Direction A ->
Reproduce the Ohio commentary from "August 6, 2012" to "have as President.", renaming "White House" as "presidency".
Direction B ->
List the people referred to by proper name in the Ohio commentary.

Taxpayers Don’t Stand a Chance

August 6, 2012

I recently released a book, Taxpayers Don’t Stand a Chance: Why Battleground Ohio Loses No Matter Who Wins (and What to Do About It), focused on the state of Ohio. You might be asking yourself: “Why do I care about the problems in Ohio?” You should care for two reasons.

First, Ohio, for good or ill, decides who becomes President of the United States. With its 18 electoral votes, no Republican has won the White House without winning Ohio ever and no Democrat has won without winning Ohio since John F. Kennedy in 1960. Ohio’s economic health, therefore, drives voter sentiment, which determines who Oklahomans will have as President.

Second, Ohio’s plight serves as a warning to Oklahoma’s political leaders who fail to rein in government spending, taxes, and labor unions. Given their decision to choose spending hikes over tax cuts during the most recent legislative session, Oklahoma’s political leaders appear to be taking their eyes off the ball.

In the book, I walk readers through Ohio’s fall from being a leader to a laggard. One hundred years ago, Ohio was the birthplace of presidents (eight) as well as titans and innovative companies (John D. Rockefeller, Procter & Gamble, and the Wright Brothers). It was an economic power (per capita personal income was 21 percent above the national average).

Today, Ohio’s last president died in office in 1923, America’s business leaders hail from the South and West, and per capita personal income is 9.0 percent below the national average.

Oklahoma’s story is a bit different. In 1930, just before the devastation of the Dust Bowl and the Great Depression, Oklahoma’s per capita personal income was $366, which was the 13th worst in America and 33 percent below the national average. By 2010, Oklahoma had risen to $35,396. Though still 11 percent below the national average, Oklahoma is quickly closing the gap. From 2000 to 2010, the percentage change in Oklahoma’s per capita personal income was 43.9 percent—the 12th best in the United States.

Another key point I make in the book about Ohio is the abysmal job growth over the last 22 years. From 1990 to May 2012, Ohio’s private sector added just 245,600 jobs. Ohio hit a private-sector peak in March 2000 when it had 4.85 million jobs. As a percentage of population, 42.6 percent of Ohioans in 2000 worked in the private sector. By 2010, only 36.6 percent did. Based on historical job growth, Ohio’s private sector won’t get back to that 42.6 percent figure until roughly November 2021; meaning, a child born during the peak month will be nearly done with college by the time Ohio fully recovers.

For Oklahoma, in 2000, 34.0 percent of Oklahomans worked in the private sector. A decade later, the figure had fallen to 31.4 percent. Today, Oklahoma’s private sector has more private-sector jobs than it did in 2000. It also has almost 350,000 more people living in the state. To fully recover as a percentage of population, Oklahoma will need to hit 1,289,113 private-sector jobs. From 2000 to 2010, Oklahoma’s private sector grew by 6.1 percent; from 2010 to today, it has grown by 5.9 percent. If this growth pattern continues, Oklahoma will fully recover sometime in the next year.

With the darkening economic clouds globally, the odds of America entering another recession are increasing. Thus, Oklahoma’s political leaders must make sure that its private sector is positioned to suffer minimal harm. Two key ways to do this are to keep labor unions on the sidelines and to reduce the burden of government. Oklahoma does a fairly good job on the former, with only 7.7 percent of Oklahoma workers being represented by labor unions.

(Collected data)
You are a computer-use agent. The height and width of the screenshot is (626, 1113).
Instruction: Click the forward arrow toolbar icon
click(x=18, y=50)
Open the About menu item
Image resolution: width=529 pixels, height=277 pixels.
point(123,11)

Full response A ->
August 6, 2012

I recently released a book, Taxpayers Don’t Stand a Chance: Why Battleground Ohio Loses No Matter Who Wins (and What to Do About It), focused on the state of Ohio. You might be asking yourself: “Why do I care about the problems in Ohio?” You should care for two reasons.

First, Ohio, for good or ill, decides who becomes President of the United States. With its 18 electoral votes, no Republican has won the presidency without winning Ohio ever and no Democrat has won without winning Ohio since John F. Kennedy in 1960. Ohio’s economic health, therefore, drives voter sentiment, which determines who Oklahomans will have as President.

Full response B ->
John F. Kennedy
John D. Rockefeller
the Wright Brothers